Apr. 27th, 2002

surprise

Apr. 27th, 2002 08:47 am
adrienmundi: (Default)
Spent quite the pleasant afternoon with champignon yesterday. I had worried that a standoffishness and awkwardness that has historically seemed present would remain so, but it appears I was (thankfully) wrong about that. All hail the mediating power of the internet! Coffee, lunch with Nicotine (Warning: Continued Exposure May Lead to Addiction), off to stare at Munch paintings, then more coffee with kitties, stupid TV, and videos ("Wow, a naked girl!"), not to mention pleasant conversation all around.

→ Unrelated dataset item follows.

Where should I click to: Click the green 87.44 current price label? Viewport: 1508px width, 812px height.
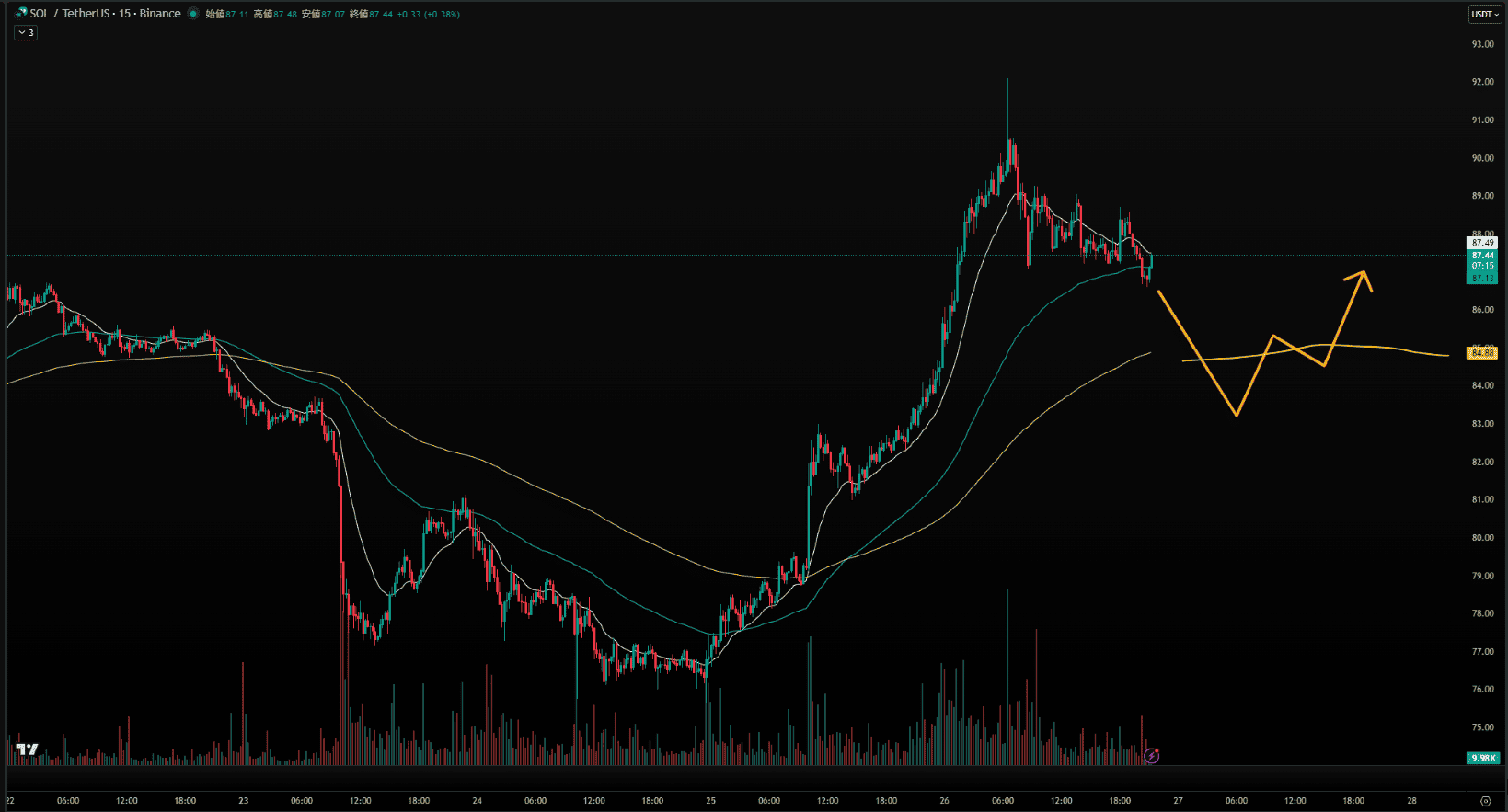click(1482, 256)
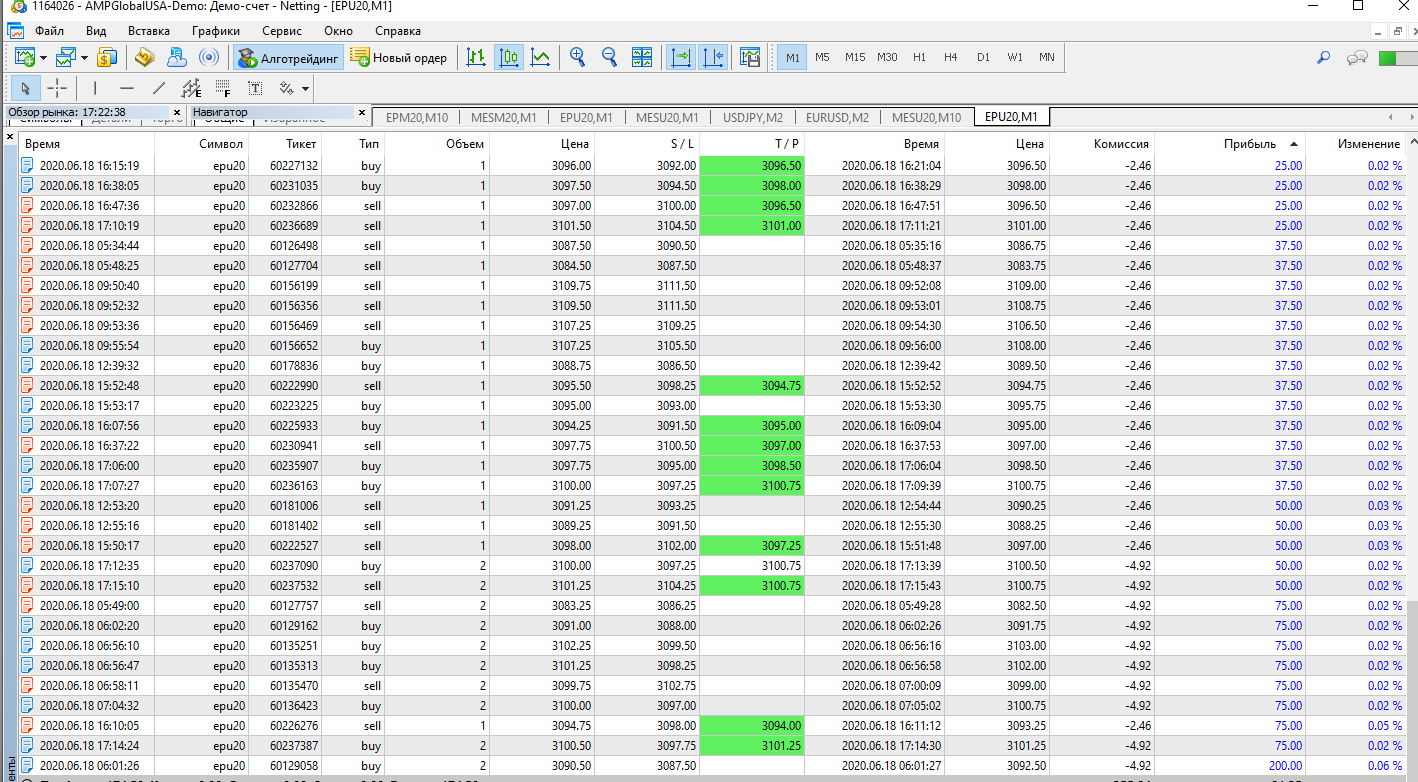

Alas, at some point my brain rebelled, and the medication that keeps the migraines at bay seems to have some newer, unpleasant side effects. Still, not a bad day at all, even with the physical distress. Apologies to PoC and the kindly one if they went out looking for us later in the evening; (unsuccessful) attempts were made to inform of change in itenerary.
adrienmundi: (Default)
Social dynamics feel odd to me, sometimes. As Nicotine has commented before, I seem very distrustful of groups. This is true to such an extent that, sometimes even in groups with which I have warm feelings for most, if not all, of the members, I will still feel "group vs. me", as opposed to "A and X and Y and Z and...". This is probably one of the unnecessary constructions I'm trying to remove, but damned if it doesn't have a huge weight behind it.

There has been some movement, at least; in the past, GROUP has been a label applied to any number of people larger than three. Lately, at least, four seems a manageable number. I so hate linear development; I want to progress logarhithmically. At the risk of sounding annoyingly repetitive, I suspect that in large part, the sensation arises from the overused defense of attempting to read the expectations/perceptions of an/other and then selecting the least odious through which to manifest. Obviously, this gets harder in larger groups.

The simplest solution I can imagine is that of simply "being yourself", but I'm not quite sure what that self is. This doesn't stop it from being the advice I give to others, however. (As an aside, that makes me wonder if I don't give the issues others bring to me the same thought and consideration I give to my own.)

Concretization: recent dealings with champignon and the Carr, as well as well-documented dealings with PoC and the kindly one are becoming easier. Never (yet) as easy as I would like, but easier. (I suspect a large part of this is the creation of a contextuality that can survive at least a little more than solitary examination) However, add more, and the unpleasantly common feeling of "me vs. group" starts to creep back in; the sensation is very much like feeling on stage, performative.

There is surely a great deal in this for which one(s) with more facile minds than I possess at the moment upon which to sieze. Perhaps I'll get it, eventually.